There may be times when specialized connectors with both pins and sockets on the same side are used. Sometimes a separate circuit to a device powers it's output continuously but a control circuit also uses power to disable it when necessary and only one connector is used for both output/control. An example, a continuous duty solenoid valve that's normally powered that may need to be de-energized at times.

jimh posted 09-10-2009 06:03 PM ET (US)     Profile for jimh  Send Email to jimh     
There often is some confusion about the connector gender, as the contacts themselves often have an opposite gender from the connector body. In other words, connectors with the pins (male) are often part of a connector assembly that overall is a receptacle (female), not a plug. To resolve the ambiguity, the gender is normally associated with the contacts themselves.

A good example is the very popular XLR connector. The XLR male has pins for contacts, but they are enveloped in a recessed connector body which would be considered the female gender. The mating connector, the XLR female, has socket contacts, but it actually plugs into the connector body of the mating XLR male. Confused? Yes, it can be confusing.

pglein posted 09-14-2009 12:31 PM ET (US)     Profile for pglein  Send Email to pglein     
Yes, all this talk about mixed genders, and mating between genders has me feeling very "confused". ;)
bluewaterpirate posted 09-14-2009 12:42 PM ET (US)     Profile for bluewaterpirate  Send Email to bluewaterpirate     
Ah the term gender bender .......
number9 posted 09-14-2009 04:05 PM ET (US)     Profile for number9  Send Email to number9     
Worked on airline electrical/avionics for years.
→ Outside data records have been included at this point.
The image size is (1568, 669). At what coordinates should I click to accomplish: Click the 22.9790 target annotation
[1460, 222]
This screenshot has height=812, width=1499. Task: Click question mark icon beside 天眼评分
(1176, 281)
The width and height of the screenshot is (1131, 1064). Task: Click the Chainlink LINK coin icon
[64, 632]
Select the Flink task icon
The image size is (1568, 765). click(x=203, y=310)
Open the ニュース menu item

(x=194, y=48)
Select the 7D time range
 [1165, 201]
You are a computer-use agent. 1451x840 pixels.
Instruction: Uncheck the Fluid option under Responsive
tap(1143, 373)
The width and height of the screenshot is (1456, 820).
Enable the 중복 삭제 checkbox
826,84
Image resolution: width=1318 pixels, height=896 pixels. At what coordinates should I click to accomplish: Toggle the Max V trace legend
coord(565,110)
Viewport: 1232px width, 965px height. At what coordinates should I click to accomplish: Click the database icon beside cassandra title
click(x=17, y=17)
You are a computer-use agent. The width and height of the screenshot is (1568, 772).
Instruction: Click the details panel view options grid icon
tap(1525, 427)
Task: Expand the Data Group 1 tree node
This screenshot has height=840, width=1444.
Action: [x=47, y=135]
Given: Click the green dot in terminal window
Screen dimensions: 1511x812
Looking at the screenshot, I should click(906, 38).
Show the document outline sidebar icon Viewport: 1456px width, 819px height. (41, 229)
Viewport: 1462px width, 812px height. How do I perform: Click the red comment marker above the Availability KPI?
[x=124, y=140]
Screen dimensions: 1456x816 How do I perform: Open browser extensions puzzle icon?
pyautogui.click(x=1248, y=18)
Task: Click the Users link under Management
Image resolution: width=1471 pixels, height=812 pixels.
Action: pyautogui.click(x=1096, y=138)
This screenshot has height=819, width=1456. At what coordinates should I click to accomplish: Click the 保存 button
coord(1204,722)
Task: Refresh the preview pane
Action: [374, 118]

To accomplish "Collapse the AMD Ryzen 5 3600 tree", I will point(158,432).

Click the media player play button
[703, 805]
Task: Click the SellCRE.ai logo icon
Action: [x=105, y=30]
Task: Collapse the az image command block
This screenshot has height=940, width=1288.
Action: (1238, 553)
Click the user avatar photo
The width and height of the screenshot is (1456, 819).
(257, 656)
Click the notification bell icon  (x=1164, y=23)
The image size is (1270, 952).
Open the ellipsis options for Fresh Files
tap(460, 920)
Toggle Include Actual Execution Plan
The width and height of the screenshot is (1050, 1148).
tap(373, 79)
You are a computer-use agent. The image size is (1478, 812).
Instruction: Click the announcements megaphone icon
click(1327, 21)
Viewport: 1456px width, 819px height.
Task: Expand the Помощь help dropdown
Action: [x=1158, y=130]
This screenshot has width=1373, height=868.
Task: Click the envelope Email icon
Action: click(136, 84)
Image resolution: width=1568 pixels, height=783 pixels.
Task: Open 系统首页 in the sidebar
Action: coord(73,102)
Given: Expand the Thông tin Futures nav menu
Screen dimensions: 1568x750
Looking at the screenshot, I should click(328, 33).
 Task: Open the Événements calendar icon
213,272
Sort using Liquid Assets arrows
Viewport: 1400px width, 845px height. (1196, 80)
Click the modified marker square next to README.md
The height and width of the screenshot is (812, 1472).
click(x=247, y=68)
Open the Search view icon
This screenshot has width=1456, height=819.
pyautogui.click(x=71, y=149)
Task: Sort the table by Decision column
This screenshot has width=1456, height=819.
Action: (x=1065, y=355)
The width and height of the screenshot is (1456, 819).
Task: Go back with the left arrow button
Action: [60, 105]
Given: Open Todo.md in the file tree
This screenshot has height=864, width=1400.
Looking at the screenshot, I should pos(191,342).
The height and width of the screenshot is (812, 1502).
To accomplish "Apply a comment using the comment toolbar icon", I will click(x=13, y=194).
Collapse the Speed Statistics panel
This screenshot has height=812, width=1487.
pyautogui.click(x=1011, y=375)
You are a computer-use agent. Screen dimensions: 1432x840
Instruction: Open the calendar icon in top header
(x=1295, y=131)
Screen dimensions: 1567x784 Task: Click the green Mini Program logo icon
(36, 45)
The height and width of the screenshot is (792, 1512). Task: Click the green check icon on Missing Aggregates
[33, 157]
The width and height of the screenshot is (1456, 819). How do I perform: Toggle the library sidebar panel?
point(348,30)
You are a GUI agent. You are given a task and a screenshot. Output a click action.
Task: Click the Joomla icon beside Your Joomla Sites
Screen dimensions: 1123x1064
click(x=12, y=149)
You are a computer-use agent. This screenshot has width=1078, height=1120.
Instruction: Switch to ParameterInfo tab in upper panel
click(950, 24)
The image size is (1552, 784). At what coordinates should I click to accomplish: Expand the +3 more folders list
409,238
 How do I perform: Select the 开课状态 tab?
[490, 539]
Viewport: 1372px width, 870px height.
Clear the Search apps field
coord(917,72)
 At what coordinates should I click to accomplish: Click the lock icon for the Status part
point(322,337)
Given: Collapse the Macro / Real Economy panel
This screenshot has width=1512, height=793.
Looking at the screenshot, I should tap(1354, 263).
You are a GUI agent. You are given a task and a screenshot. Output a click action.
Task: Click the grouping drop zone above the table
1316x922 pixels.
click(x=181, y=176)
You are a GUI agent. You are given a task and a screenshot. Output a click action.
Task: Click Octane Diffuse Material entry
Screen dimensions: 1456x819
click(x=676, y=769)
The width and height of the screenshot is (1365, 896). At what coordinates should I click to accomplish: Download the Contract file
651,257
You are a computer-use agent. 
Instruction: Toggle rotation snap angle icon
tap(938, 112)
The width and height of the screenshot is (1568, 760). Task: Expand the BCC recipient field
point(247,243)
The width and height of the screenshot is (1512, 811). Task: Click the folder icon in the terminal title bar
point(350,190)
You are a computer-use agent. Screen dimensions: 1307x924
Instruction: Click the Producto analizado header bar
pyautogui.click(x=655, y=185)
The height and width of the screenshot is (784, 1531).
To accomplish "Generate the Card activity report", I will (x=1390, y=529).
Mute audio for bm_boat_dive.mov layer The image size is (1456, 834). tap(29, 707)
A couple of years ago was when I first heard someone referring to gender when calling a connector socket a "female pin". Naturally after reading this topic I thought of that and now after some additional research understand it's a normal practice for some to use the gender term electrically.
Additionally thanks to Jim's good explanations and research, my understanding is much better of circuit design and why the socket connector is on the hot side. Something most don't even think about when replacing parts or doing a modification with supplied parts and working off a wiring diagram.
It's always a wonderful day when something is added to your knowledge base as we often get to do reading here.